Exercise: Please return the records below exactly as they stand.

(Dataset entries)
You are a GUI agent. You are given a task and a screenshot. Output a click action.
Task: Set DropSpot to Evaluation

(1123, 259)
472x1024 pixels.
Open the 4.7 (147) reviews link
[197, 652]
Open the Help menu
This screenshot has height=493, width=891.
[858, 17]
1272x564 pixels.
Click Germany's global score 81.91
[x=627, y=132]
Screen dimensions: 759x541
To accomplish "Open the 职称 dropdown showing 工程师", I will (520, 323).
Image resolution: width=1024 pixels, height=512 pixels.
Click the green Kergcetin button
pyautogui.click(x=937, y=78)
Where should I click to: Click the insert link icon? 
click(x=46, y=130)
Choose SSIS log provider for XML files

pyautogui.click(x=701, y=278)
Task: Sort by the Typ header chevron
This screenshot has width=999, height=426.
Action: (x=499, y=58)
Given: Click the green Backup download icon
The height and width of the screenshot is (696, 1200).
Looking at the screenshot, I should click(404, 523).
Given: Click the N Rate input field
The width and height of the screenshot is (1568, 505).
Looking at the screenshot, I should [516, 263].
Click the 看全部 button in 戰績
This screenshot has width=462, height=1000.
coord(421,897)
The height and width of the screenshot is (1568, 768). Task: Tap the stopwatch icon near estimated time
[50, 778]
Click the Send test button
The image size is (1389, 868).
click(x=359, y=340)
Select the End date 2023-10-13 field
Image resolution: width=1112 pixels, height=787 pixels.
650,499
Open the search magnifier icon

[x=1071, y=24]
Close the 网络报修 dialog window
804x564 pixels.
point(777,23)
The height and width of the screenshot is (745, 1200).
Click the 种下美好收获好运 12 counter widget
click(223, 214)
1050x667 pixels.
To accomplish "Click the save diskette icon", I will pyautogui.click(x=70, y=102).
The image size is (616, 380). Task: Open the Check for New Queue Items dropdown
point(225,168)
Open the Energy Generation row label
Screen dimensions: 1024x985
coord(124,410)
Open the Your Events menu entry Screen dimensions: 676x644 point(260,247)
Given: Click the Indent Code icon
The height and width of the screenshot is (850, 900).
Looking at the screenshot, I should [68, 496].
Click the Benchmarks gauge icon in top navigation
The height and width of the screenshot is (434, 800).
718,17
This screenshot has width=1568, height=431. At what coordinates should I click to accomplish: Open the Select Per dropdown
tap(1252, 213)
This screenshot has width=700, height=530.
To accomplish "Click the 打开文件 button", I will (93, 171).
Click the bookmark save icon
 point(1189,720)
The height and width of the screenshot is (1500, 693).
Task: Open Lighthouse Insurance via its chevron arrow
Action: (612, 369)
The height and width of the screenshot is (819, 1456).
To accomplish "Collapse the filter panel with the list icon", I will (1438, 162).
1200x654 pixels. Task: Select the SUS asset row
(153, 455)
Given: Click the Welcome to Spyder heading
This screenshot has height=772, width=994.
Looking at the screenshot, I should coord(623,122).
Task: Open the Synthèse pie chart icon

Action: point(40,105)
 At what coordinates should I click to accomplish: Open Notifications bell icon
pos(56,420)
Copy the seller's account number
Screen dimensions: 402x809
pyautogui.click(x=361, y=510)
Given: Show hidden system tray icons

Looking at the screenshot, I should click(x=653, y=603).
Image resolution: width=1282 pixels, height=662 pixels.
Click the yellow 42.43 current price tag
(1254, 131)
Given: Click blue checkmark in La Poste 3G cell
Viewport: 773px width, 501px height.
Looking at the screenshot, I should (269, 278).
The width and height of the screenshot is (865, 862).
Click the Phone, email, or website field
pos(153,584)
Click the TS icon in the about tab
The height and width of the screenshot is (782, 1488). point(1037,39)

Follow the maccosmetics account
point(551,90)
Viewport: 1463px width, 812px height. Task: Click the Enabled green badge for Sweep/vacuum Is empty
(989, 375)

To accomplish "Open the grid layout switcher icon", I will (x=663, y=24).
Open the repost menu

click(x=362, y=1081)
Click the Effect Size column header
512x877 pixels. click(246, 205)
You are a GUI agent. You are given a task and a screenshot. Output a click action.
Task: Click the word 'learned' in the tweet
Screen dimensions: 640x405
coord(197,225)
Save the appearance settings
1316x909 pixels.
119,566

Solution:
You are a GUI agent. You are given a task and a screenshot. Output a click action.
Task: Set DropSpot to Evaluation

(1123, 259)
472x1024 pixels.
Open the 4.7 (147) reviews link
[197, 652]
Open the Help menu
This screenshot has height=493, width=891.
[858, 17]
1272x564 pixels.
Click Germany's global score 81.91
[x=627, y=132]
Screen dimensions: 759x541
To accomplish "Open the 职称 dropdown showing 工程师", I will (520, 323).
Image resolution: width=1024 pixels, height=512 pixels.
Click the green Kergcetin button
pyautogui.click(x=937, y=78)
Where should I click to: Click the insert link icon? 
click(x=46, y=130)
Choose SSIS log provider for XML files

pyautogui.click(x=701, y=278)
Task: Sort by the Typ header chevron
This screenshot has width=999, height=426.
Action: (x=499, y=58)
Given: Click the green Backup download icon
The height and width of the screenshot is (696, 1200).
Looking at the screenshot, I should click(404, 523).
Given: Click the N Rate input field
The width and height of the screenshot is (1568, 505).
Looking at the screenshot, I should [516, 263].
Click the 看全部 button in 戰績
This screenshot has width=462, height=1000.
coord(421,897)
The height and width of the screenshot is (1568, 768). Task: Tap the stopwatch icon near estimated time
[50, 778]
Click the Send test button
The image size is (1389, 868).
click(x=359, y=340)
Select the End date 2023-10-13 field
Image resolution: width=1112 pixels, height=787 pixels.
650,499
Open the search magnifier icon

[x=1071, y=24]
Close the 网络报修 dialog window
804x564 pixels.
point(777,23)
The height and width of the screenshot is (745, 1200).
Click the 种下美好收获好运 12 counter widget
click(223, 214)
1050x667 pixels.
To accomplish "Click the save diskette icon", I will pyautogui.click(x=70, y=102).
The image size is (616, 380). Task: Open the Check for New Queue Items dropdown
point(225,168)
Open the Energy Generation row label
Screen dimensions: 1024x985
coord(124,410)
Open the Your Events menu entry Screen dimensions: 676x644 point(260,247)
Given: Click the Indent Code icon
The height and width of the screenshot is (850, 900).
Looking at the screenshot, I should [68, 496].
Click the Benchmarks gauge icon in top navigation
The height and width of the screenshot is (434, 800).
718,17
This screenshot has width=1568, height=431. At what coordinates should I click to accomplish: Open the Select Per dropdown
tap(1252, 213)
This screenshot has width=700, height=530.
To accomplish "Click the 打开文件 button", I will (93, 171).
Click the bookmark save icon
 point(1189,720)
The height and width of the screenshot is (1500, 693).
Task: Open Lighthouse Insurance via its chevron arrow
Action: (612, 369)
The height and width of the screenshot is (819, 1456).
To accomplish "Collapse the filter panel with the list icon", I will (1438, 162).
1200x654 pixels. Task: Select the SUS asset row
(153, 455)
Given: Click the Welcome to Spyder heading
This screenshot has height=772, width=994.
Looking at the screenshot, I should coord(623,122).
Task: Open the Synthèse pie chart icon

Action: point(40,105)
 At what coordinates should I click to accomplish: Open Notifications bell icon
pos(56,420)
Copy the seller's account number
Screen dimensions: 402x809
pyautogui.click(x=361, y=510)
Given: Show hidden system tray icons

Looking at the screenshot, I should click(x=653, y=603).
Image resolution: width=1282 pixels, height=662 pixels.
Click the yellow 42.43 current price tag
(1254, 131)
Given: Click blue checkmark in La Poste 3G cell
Viewport: 773px width, 501px height.
Looking at the screenshot, I should (269, 278).
The width and height of the screenshot is (865, 862).
Click the Phone, email, or website field
pos(153,584)
Click the TS icon in the about tab
The height and width of the screenshot is (782, 1488). point(1037,39)

Follow the maccosmetics account
point(551,90)
Viewport: 1463px width, 812px height. Task: Click the Enabled green badge for Sweep/vacuum Is empty
(989, 375)

To accomplish "Open the grid layout switcher icon", I will (x=663, y=24).
Open the repost menu

click(x=362, y=1081)
Click the Effect Size column header
512x877 pixels. click(246, 205)
You are a GUI agent. You are given a task and a screenshot. Output a click action.
Task: Click the word 'learned' in the tweet
Screen dimensions: 640x405
coord(197,225)
Save the appearance settings
1316x909 pixels.
119,566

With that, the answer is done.